> [Task instructions]: Every line of the data below should be printed exactly. Nothing may be dropped.

Records contained in a dataset:
»»
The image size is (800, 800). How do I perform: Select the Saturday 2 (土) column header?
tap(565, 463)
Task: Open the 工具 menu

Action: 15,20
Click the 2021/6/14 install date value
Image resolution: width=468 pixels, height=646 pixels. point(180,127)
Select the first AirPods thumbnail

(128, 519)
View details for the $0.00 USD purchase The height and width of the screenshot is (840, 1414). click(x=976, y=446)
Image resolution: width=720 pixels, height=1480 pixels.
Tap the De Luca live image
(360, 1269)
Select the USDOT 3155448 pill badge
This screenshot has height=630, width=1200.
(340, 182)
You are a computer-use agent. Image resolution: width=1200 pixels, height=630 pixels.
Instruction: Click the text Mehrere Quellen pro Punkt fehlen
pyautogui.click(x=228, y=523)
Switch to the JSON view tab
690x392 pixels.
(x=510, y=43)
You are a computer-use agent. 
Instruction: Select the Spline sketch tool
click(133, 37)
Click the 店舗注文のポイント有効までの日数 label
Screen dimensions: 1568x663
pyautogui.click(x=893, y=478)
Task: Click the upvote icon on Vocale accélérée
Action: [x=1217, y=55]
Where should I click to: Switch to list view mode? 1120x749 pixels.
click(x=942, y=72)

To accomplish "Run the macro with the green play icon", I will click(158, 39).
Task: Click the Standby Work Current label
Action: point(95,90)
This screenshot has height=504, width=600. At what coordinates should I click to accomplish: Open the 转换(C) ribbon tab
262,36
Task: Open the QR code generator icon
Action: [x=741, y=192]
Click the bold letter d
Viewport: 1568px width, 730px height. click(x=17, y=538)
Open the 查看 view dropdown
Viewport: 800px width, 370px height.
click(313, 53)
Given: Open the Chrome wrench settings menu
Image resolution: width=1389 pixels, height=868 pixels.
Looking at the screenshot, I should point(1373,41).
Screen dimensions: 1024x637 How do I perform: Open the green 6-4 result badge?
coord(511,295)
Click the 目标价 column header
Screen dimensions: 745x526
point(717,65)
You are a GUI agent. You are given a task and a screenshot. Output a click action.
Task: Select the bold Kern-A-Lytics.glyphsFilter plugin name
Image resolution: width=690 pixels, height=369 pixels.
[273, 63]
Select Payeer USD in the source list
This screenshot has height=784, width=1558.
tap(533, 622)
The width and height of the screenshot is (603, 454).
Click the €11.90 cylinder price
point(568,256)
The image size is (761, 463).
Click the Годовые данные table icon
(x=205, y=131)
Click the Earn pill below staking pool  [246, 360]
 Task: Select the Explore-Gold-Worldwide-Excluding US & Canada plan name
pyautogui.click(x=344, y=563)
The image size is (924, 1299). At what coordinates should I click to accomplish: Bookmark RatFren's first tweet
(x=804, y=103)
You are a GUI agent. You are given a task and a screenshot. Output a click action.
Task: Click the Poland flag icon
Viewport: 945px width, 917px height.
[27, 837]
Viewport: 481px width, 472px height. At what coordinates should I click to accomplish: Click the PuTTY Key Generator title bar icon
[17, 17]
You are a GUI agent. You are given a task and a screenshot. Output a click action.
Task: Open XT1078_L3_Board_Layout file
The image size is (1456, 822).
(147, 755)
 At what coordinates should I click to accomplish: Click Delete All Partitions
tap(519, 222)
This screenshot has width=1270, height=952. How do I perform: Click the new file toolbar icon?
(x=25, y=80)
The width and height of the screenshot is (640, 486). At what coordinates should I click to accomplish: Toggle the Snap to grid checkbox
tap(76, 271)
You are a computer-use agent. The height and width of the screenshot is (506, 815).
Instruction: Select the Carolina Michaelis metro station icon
««
> [Solution for this problem]:
The image size is (800, 800). How do I perform: Select the Saturday 2 (土) column header?
tap(565, 463)
Task: Open the 工具 menu

Action: 15,20
Click the 2021/6/14 install date value
Image resolution: width=468 pixels, height=646 pixels. point(180,127)
Select the first AirPods thumbnail

(128, 519)
View details for the $0.00 USD purchase The height and width of the screenshot is (840, 1414). click(x=976, y=446)
Image resolution: width=720 pixels, height=1480 pixels.
Tap the De Luca live image
(360, 1269)
Select the USDOT 3155448 pill badge
This screenshot has height=630, width=1200.
(340, 182)
You are a computer-use agent. Image resolution: width=1200 pixels, height=630 pixels.
Instruction: Click the text Mehrere Quellen pro Punkt fehlen
pyautogui.click(x=228, y=523)
Switch to the JSON view tab
690x392 pixels.
(x=510, y=43)
You are a computer-use agent. 
Instruction: Select the Spline sketch tool
click(133, 37)
Click the 店舗注文のポイント有効までの日数 label
Screen dimensions: 1568x663
pyautogui.click(x=893, y=478)
Task: Click the upvote icon on Vocale accélérée
Action: [x=1217, y=55]
Where should I click to: Switch to list view mode? 1120x749 pixels.
click(x=942, y=72)

To accomplish "Run the macro with the green play icon", I will click(158, 39).
Task: Click the Standby Work Current label
Action: point(95,90)
This screenshot has height=504, width=600. At what coordinates should I click to accomplish: Open the 转换(C) ribbon tab
262,36
Task: Open the QR code generator icon
Action: [x=741, y=192]
Click the bold letter d
Viewport: 1568px width, 730px height. click(x=17, y=538)
Open the 查看 view dropdown
Viewport: 800px width, 370px height.
click(313, 53)
Given: Open the Chrome wrench settings menu
Image resolution: width=1389 pixels, height=868 pixels.
Looking at the screenshot, I should point(1373,41).
Screen dimensions: 1024x637 How do I perform: Open the green 6-4 result badge?
coord(511,295)
Click the 目标价 column header
Screen dimensions: 745x526
point(717,65)
You are a GUI agent. You are given a task and a screenshot. Output a click action.
Task: Select the bold Kern-A-Lytics.glyphsFilter plugin name
Image resolution: width=690 pixels, height=369 pixels.
[273, 63]
Select Payeer USD in the source list
This screenshot has height=784, width=1558.
tap(533, 622)
The width and height of the screenshot is (603, 454).
Click the €11.90 cylinder price
point(568,256)
The image size is (761, 463).
Click the Годовые данные table icon
(x=205, y=131)
Click the Earn pill below staking pool  [246, 360]
 Task: Select the Explore-Gold-Worldwide-Excluding US & Canada plan name
pyautogui.click(x=344, y=563)
The image size is (924, 1299). At what coordinates should I click to accomplish: Bookmark RatFren's first tweet
(x=804, y=103)
You are a GUI agent. You are given a task and a screenshot. Output a click action.
Task: Click the Poland flag icon
Viewport: 945px width, 917px height.
[27, 837]
Viewport: 481px width, 472px height. At what coordinates should I click to accomplish: Click the PuTTY Key Generator title bar icon
[17, 17]
You are a GUI agent. You are given a task and a screenshot. Output a click action.
Task: Open XT1078_L3_Board_Layout file
The image size is (1456, 822).
(147, 755)
 At what coordinates should I click to accomplish: Click Delete All Partitions
tap(519, 222)
This screenshot has width=1270, height=952. How do I perform: Click the new file toolbar icon?
(x=25, y=80)
The width and height of the screenshot is (640, 486). At what coordinates should I click to accomplish: Toggle the Snap to grid checkbox
tap(76, 271)
You are a computer-use agent. The height and width of the screenshot is (506, 815).
Instruction: Select the Carolina Michaelis metro station icon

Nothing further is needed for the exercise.